----- GIVEN TEXT
Art As It Happens, Or Not.
Should the purpose or intent of an album/song be something you consider when weighing quality and worthwhile-ness of the experience?
I pose this question as I look over the flaming wreckage of the best records I heard in 2011. A “band” called National Skyline, which originally consisted of a couple of Jeffs: Jeff Dimpsey of sometimes-talked-about-here 1990’s Illinois group Hum and Jeff Garber of Castor. National Skyline has been just Garber for a while now. In 2009, under the Skyline name, Garber released a terrific “comeback” album called Bliss & Death. I didn’t hear that record until late 2010, but it sure made me interested in hearing more from this project.
And so back in February, National Skyline put out two EP’s. I loved them. Then in May we got another full album, called Bursts (Amazon lists it at just self-titled) of new material as National Skyline. I liked that too, but in smaller doses. Individual songs sounded great, but it was nothing I could listen to for extended periods. It was a classic case of “I like two songs”, but in this case the odd thing was that it could be any two songs, depending on which two songs were the first two I heard.
Then in August he/they released another full album’s length of material called Broadcasting. All new. All sort of sounding the same tones and themes of his previous work in 2011. Then in December…another new album (Primitive Parade), all new, same deal. All of that stuff sounds….really good on first and even second or third listens. At first I was thinking that if you cobbled together an album of 12 of the best National Skyline songs of the many released in 2011, you might really have something.
But there’s a catch.
----------
----- RECORDS PROVIDED
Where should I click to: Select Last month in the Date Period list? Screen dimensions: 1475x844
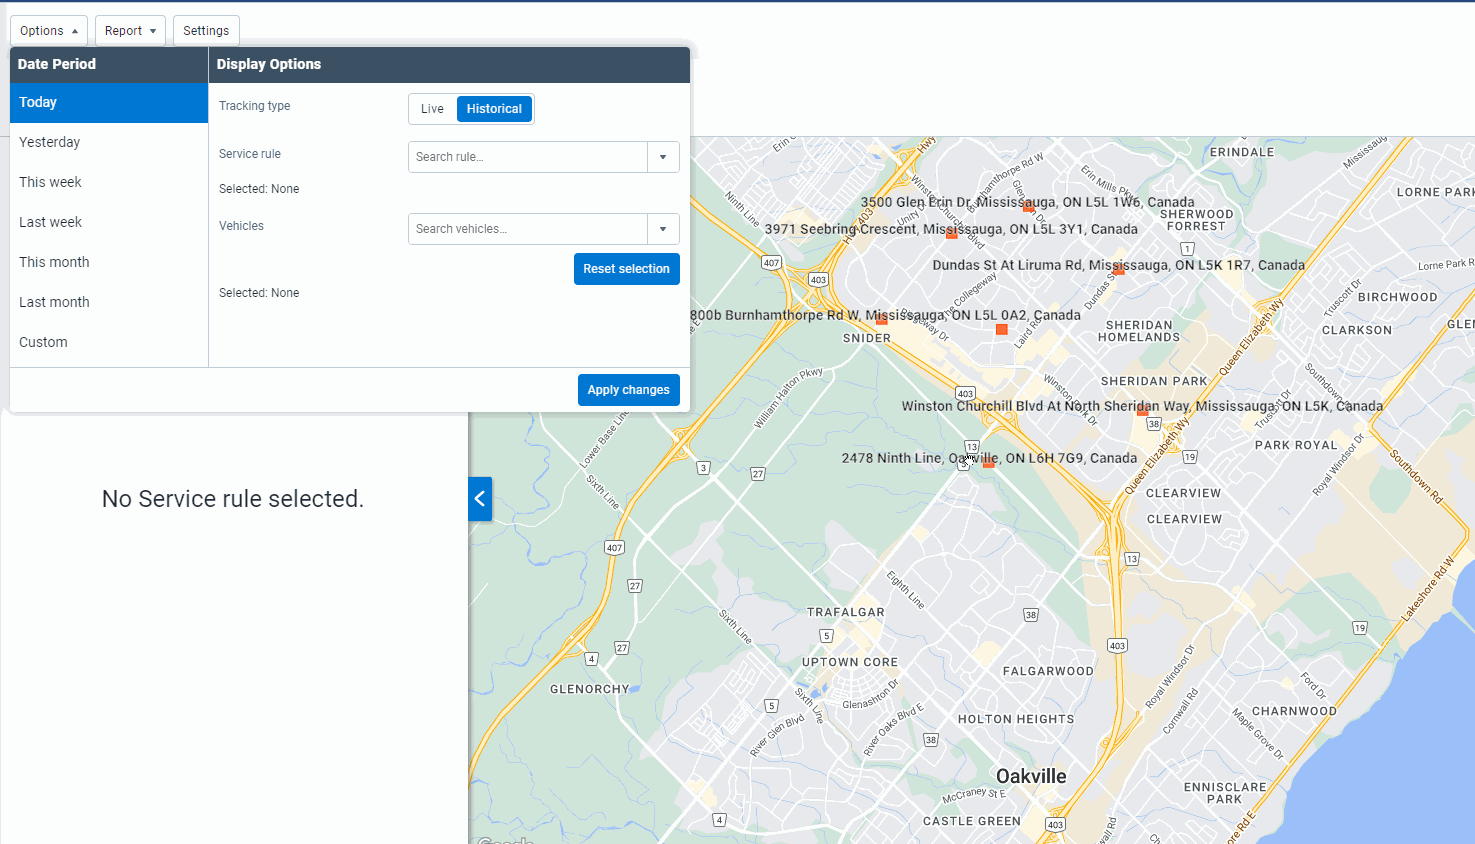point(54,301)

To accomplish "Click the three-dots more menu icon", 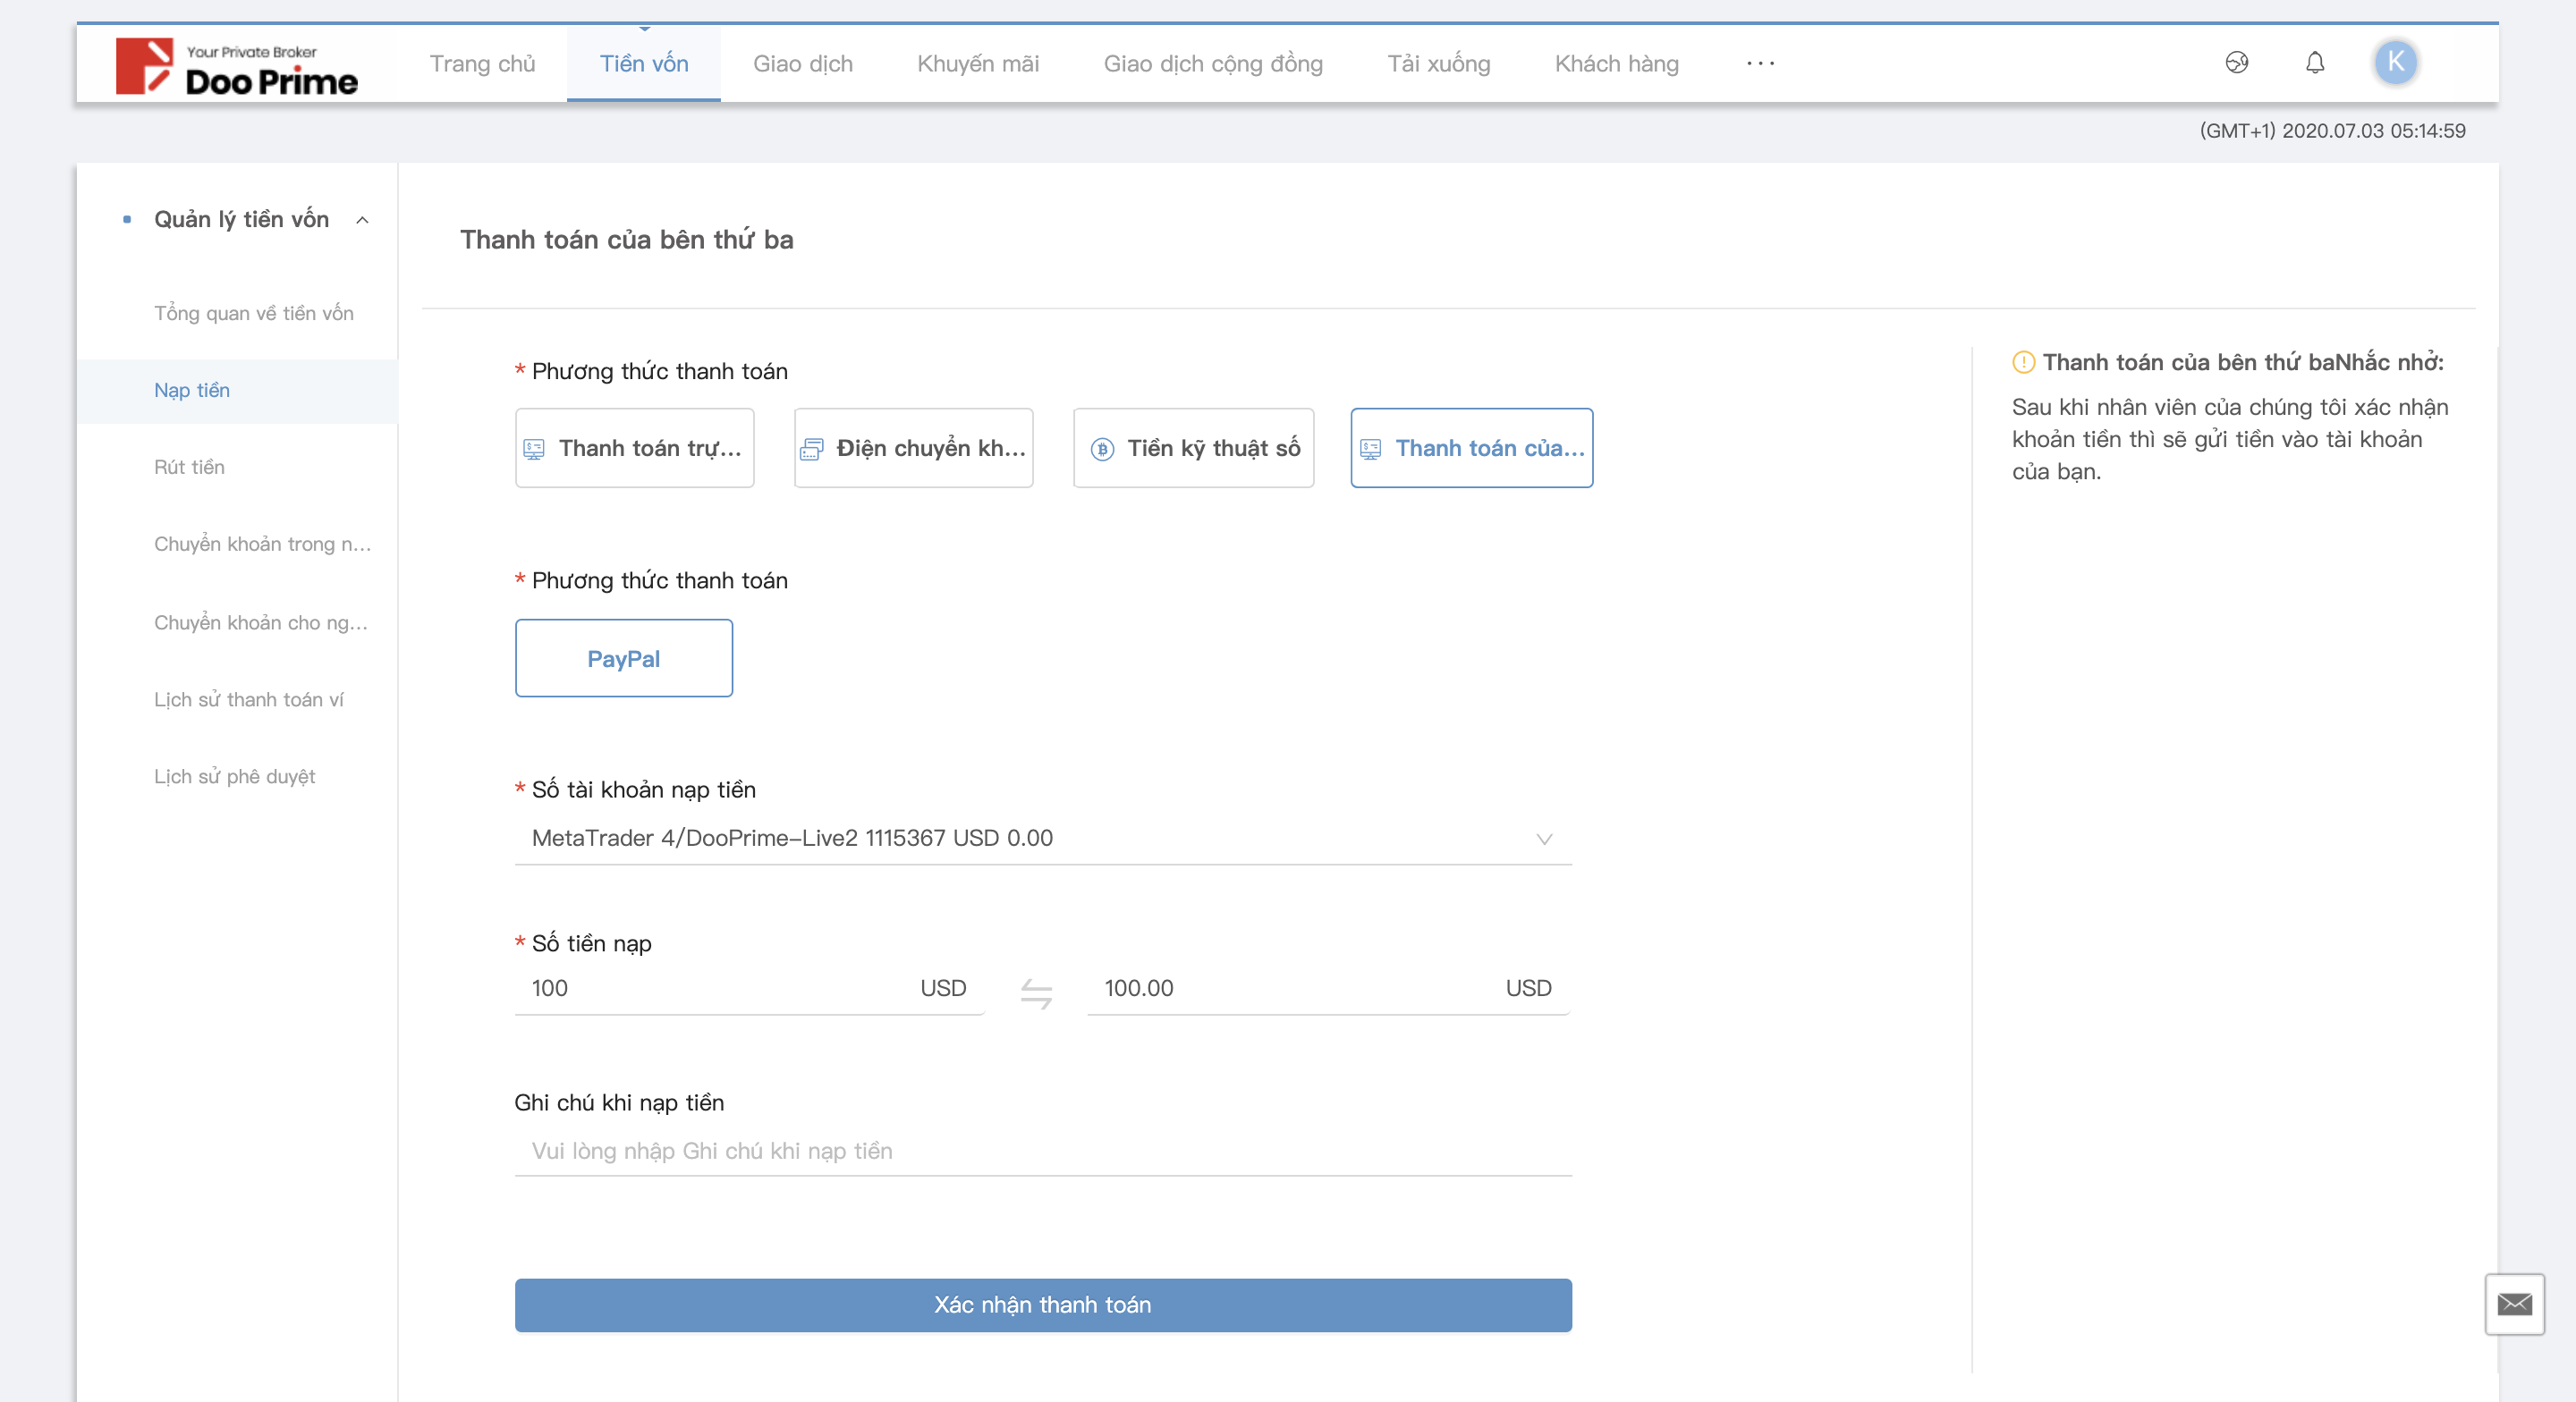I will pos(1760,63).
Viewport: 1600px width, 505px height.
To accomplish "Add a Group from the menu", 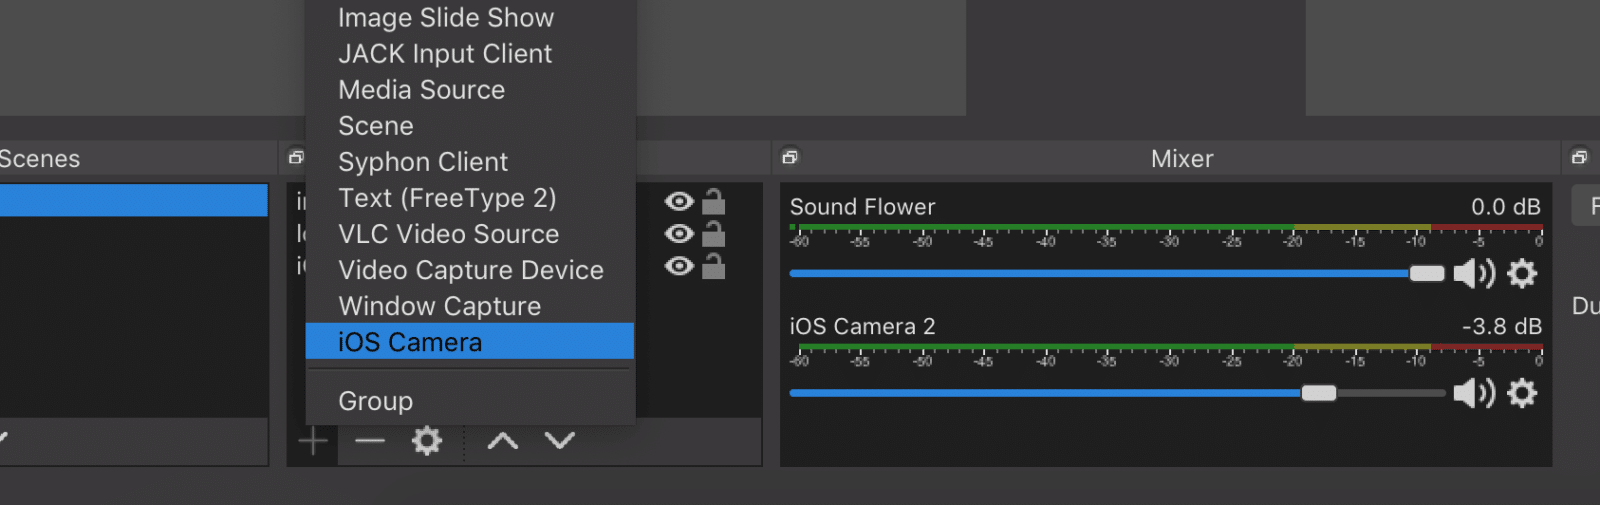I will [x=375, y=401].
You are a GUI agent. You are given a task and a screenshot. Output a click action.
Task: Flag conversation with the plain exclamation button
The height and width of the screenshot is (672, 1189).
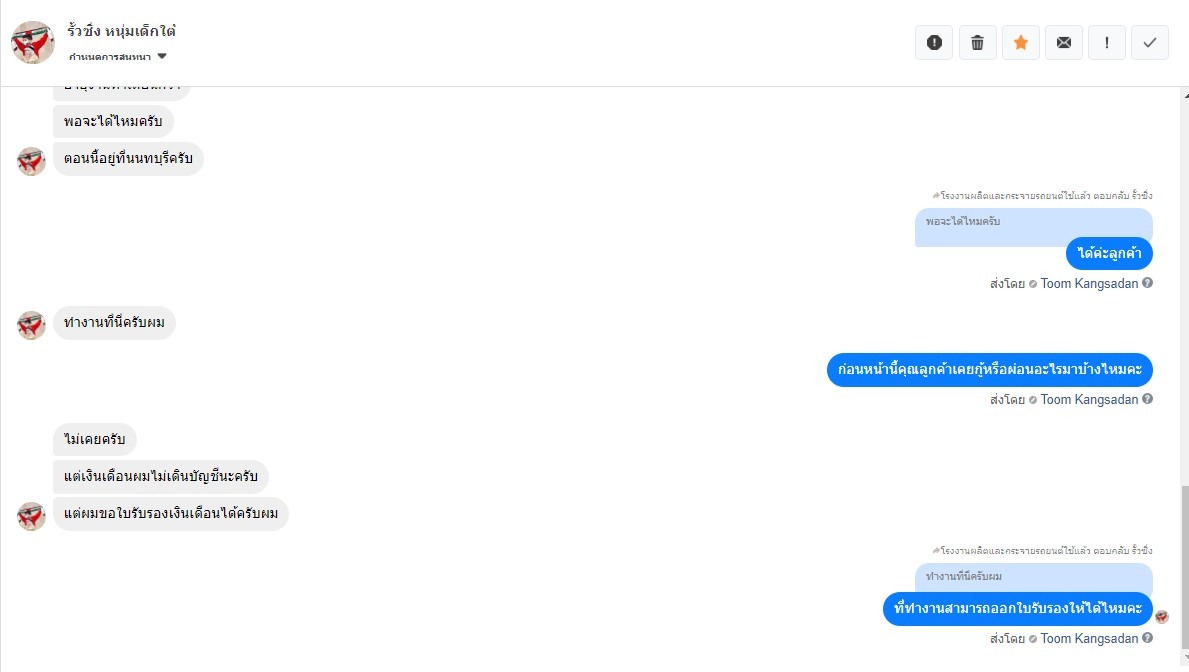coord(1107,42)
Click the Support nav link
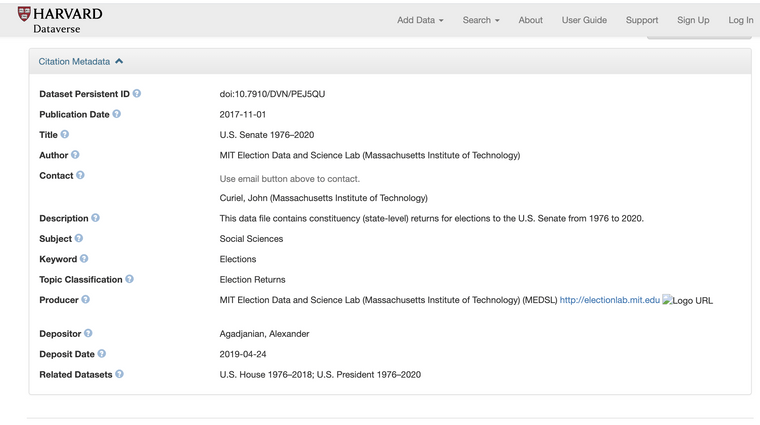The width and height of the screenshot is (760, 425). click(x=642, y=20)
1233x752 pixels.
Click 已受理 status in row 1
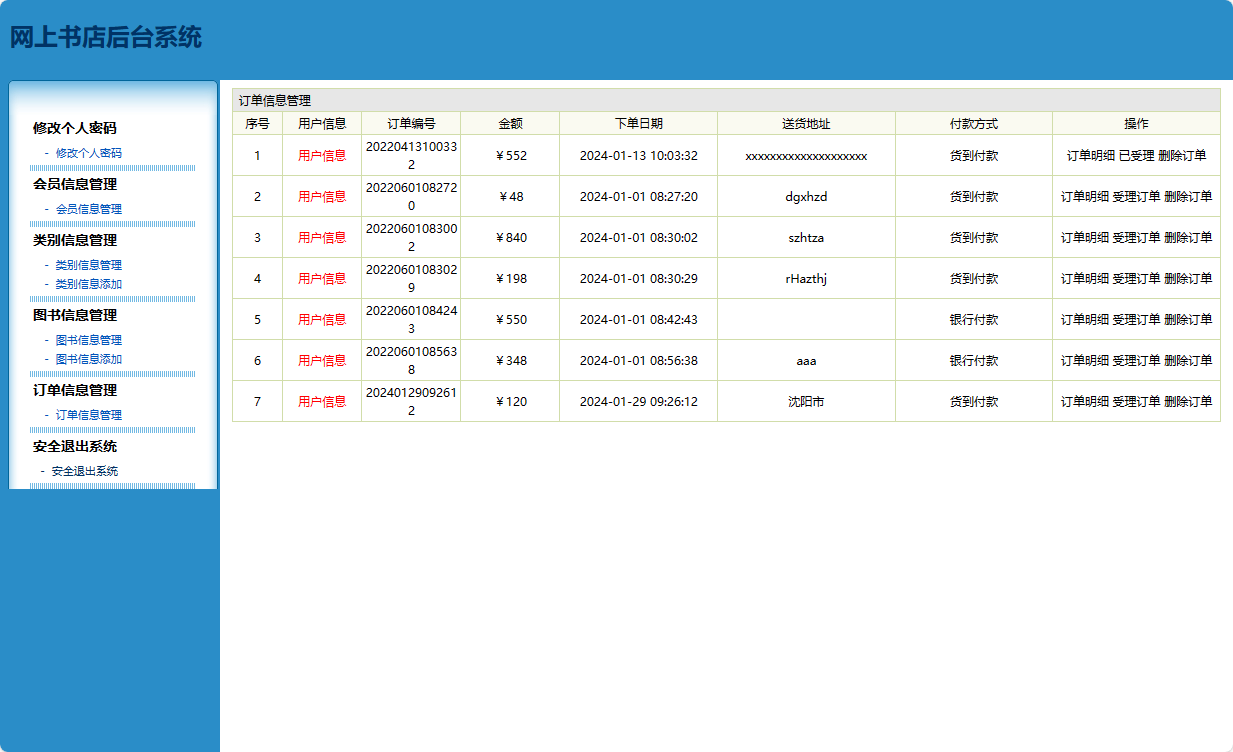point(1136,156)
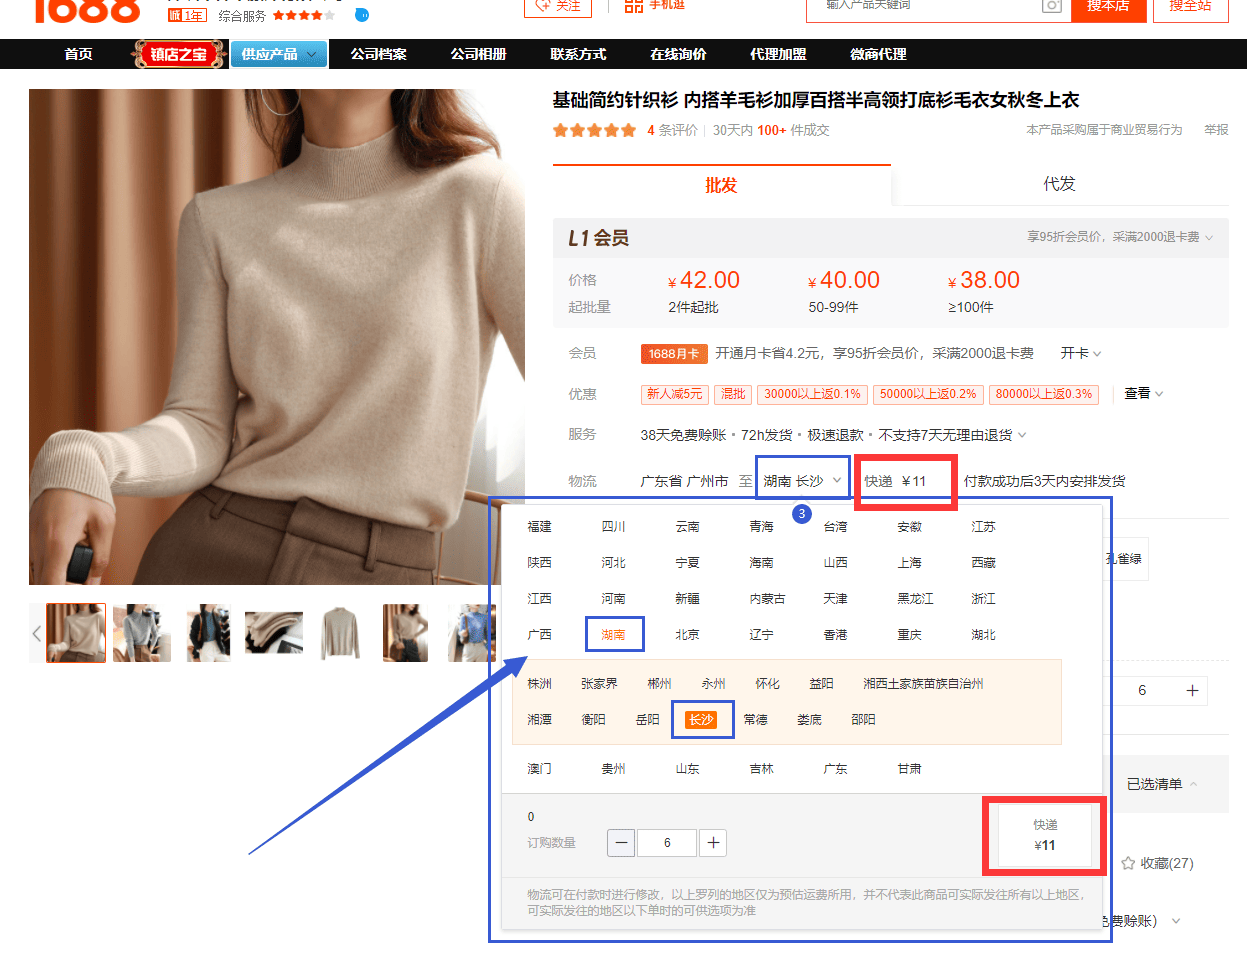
----------
INSTRUCTION A: In the music blog post, what album did Garber release in 2009 under the National Skyline name?
INSTRUCTION B: Quote the records word for word, beginning at the line that contains "Click the Support nav link" and continuing through the end of the records. Leave the pictures out.

RIGHT ANSWER A: Bliss & Death.

RIGHT ANSWER B:
Click the Support nav link
The width and height of the screenshot is (760, 425). click(x=642, y=20)
1233x752 pixels.
Click 已受理 status in row 1
point(1136,156)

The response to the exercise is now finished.